Being humble - the tendency of most people in the cattle business - was not going to cut it in this fast-emerging world of confusion created by those trying to shut beef down.
Average producers had to get comfortable with being uncomfortable, the chair of Australia's peak grassfed cattle producer group told more than one audience at Beef 2024 in Rockhampton.
Cattle Australia's Garry Edwards urged producers to "get out there and talk to people who don't look like you and don't understand what you do but are the consumers of your product."
Mr Edwards first issued the call to action in launching the CA Breakfast Symposium, which featured speakers from around the world who had many insights and one particular message in common.

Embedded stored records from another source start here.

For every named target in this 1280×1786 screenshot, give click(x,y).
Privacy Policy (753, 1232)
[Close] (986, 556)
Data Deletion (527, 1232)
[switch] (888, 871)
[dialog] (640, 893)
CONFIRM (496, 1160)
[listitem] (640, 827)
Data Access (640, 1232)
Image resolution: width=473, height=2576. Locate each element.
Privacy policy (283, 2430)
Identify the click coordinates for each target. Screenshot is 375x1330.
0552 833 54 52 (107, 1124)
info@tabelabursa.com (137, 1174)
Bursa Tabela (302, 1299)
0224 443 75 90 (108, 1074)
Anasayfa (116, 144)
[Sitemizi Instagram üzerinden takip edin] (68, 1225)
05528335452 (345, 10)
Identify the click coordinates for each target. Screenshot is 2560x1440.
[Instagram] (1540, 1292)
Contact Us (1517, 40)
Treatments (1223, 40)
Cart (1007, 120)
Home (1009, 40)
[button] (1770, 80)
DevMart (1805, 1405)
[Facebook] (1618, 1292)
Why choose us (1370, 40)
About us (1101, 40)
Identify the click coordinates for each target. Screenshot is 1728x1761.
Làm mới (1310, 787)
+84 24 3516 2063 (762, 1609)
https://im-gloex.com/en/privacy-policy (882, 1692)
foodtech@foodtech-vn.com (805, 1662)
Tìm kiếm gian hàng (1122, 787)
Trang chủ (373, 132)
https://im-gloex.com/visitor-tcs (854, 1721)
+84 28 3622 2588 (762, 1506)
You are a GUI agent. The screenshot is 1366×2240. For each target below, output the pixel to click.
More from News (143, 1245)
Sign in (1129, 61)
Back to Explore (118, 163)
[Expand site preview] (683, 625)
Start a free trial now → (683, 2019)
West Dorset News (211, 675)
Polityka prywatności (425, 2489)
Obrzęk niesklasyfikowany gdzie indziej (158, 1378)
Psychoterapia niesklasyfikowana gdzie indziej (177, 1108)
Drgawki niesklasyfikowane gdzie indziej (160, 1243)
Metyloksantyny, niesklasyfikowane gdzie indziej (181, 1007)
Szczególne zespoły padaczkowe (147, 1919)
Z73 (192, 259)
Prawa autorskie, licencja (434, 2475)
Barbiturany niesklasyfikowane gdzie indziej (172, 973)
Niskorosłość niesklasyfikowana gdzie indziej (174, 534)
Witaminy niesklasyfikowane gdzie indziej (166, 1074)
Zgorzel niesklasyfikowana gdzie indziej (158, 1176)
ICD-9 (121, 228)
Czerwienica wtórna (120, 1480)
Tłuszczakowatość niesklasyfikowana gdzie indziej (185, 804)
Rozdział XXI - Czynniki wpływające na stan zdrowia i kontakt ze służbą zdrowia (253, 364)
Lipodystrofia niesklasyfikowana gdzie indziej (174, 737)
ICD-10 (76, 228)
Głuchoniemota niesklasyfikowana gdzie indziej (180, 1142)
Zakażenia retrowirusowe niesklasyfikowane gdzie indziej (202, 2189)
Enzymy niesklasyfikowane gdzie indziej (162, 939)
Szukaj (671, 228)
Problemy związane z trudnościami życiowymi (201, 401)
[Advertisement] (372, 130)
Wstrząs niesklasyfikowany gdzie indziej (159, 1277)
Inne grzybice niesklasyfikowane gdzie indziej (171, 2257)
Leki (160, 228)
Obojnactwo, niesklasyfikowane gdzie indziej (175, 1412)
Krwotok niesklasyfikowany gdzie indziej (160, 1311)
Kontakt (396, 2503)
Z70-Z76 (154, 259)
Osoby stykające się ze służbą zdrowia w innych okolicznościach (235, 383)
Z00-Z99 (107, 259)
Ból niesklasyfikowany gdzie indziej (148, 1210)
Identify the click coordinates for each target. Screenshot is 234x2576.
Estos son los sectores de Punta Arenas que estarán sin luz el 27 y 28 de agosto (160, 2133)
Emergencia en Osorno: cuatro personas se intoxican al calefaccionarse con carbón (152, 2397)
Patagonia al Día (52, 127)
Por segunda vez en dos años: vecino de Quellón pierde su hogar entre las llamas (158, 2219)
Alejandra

That was: Never before has it been so vital to the business of beef to win the hearts and minds of the average, middle-class person.
"As an industry, we need to embrace this reality and proudly tell the story of the cyclical nature of carbon in our production system, our world's best practice in regards to animal welfare and the efforts we take daily to improve and protect the vegetation on our properties and the forage production systems that the humble cow chews," Mr Edwards said.
"She chews on a daily basis to convert human-indigestible plant material from the vast grasslands and rangelands we have in this country to the high quality red meat protein that we know simply as beef.
"That is something to be incredibly proud of and it is a story we need to communicate very, very clearly."
There was no argument at the symposium, and indeed through the big Rockhampton event, that beef now faces a big challenge in explaining to those outside the farming community, both domestically and abroad, how it goes about its business and why it will be the backbone of both the climate change solution and the need to feed a growing world.
"Their concerns often come from confusion created by others or those seeking to gain from our hardship," Mr Edwards said.
The beef industry did "a tremendous job of talking to ourselves" but now needed to step outside the comfort zone, he said.
CA was just a small team but worked tirelessly to "do everything Beef Australia is not allowed to", Mr Edwards said.
"That is we seek advance the interests of the entire industry. We speak proudly on matters where it matters on behalf of the largest levy-paying contributor in the agriculture sector.
"Beef needs to be vigorously represented."
Former New Zealand prime minister Sir John Key was the keynote speaker at the CA symposium.
Amid plenty of colourful yarns and insightful anecdotes on the life and times of a politician, he reiterated the message to get talking and to have those conversations with the middle class, not those who were at the extreme edges and "would never change their minds".
He also expressed optimism for the future of livestock farms in both Australia and NZ, hanging much of that on expected per capita growth in beef consumption in places like Indonesia and China where the middle class was expanding.
"As soon as you get wealthy, you buy protein and you buy it from a country you can trust - and that is Australia and New Zealand," he said.